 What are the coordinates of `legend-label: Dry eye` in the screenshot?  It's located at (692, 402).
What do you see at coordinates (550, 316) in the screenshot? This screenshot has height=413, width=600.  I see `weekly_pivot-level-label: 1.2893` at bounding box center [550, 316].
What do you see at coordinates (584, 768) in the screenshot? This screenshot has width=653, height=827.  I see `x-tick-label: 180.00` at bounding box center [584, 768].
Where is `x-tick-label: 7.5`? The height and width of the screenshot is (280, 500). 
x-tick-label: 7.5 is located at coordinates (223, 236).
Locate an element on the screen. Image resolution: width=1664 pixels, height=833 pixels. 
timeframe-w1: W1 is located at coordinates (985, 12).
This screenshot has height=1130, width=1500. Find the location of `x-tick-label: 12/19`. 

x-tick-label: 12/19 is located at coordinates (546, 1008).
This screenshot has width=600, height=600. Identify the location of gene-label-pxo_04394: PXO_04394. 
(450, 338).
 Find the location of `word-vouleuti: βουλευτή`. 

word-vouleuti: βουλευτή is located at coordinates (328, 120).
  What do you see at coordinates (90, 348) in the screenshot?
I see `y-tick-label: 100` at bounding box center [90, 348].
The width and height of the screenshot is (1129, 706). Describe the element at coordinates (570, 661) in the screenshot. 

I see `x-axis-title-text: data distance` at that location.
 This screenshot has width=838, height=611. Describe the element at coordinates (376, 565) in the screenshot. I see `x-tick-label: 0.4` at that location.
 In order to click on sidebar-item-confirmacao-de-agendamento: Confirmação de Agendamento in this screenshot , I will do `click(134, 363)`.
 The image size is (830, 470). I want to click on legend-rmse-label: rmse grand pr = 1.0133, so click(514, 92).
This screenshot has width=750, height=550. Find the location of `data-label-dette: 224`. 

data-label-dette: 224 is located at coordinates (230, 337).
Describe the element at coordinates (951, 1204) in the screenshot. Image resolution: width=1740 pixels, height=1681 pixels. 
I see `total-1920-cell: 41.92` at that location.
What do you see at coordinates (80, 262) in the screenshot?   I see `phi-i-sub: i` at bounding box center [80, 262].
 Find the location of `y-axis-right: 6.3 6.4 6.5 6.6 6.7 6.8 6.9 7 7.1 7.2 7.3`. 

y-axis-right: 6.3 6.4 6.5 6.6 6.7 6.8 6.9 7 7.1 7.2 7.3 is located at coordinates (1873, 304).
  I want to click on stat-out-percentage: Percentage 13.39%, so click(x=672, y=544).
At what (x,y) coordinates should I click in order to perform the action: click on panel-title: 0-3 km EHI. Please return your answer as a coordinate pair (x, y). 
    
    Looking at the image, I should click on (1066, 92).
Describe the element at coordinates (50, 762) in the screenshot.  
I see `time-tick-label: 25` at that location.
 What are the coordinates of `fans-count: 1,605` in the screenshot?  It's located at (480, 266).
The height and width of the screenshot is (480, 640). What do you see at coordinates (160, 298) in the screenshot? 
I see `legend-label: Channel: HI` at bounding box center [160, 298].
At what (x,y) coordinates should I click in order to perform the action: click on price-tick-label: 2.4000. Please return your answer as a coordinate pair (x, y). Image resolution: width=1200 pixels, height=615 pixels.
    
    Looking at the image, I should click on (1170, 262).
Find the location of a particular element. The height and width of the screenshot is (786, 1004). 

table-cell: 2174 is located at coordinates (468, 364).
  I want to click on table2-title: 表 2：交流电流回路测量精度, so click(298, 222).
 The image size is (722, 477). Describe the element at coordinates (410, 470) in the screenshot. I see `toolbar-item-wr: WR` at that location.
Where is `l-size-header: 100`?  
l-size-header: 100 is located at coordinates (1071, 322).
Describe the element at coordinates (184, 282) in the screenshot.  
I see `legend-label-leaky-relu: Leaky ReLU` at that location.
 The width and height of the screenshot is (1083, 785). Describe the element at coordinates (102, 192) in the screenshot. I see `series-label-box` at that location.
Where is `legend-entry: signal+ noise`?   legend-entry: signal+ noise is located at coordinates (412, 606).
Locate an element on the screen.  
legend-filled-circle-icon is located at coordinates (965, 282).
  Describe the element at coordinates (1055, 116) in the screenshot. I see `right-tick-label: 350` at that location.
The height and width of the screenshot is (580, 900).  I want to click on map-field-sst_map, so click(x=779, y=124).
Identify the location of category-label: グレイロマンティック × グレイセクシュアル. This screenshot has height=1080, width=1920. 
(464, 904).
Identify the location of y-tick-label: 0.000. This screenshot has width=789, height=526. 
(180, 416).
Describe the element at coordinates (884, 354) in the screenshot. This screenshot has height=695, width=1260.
:::::
Work to complete >> How many lines of the data above contain the word "pixels"? Reply with the number only.

Exercise result >> 3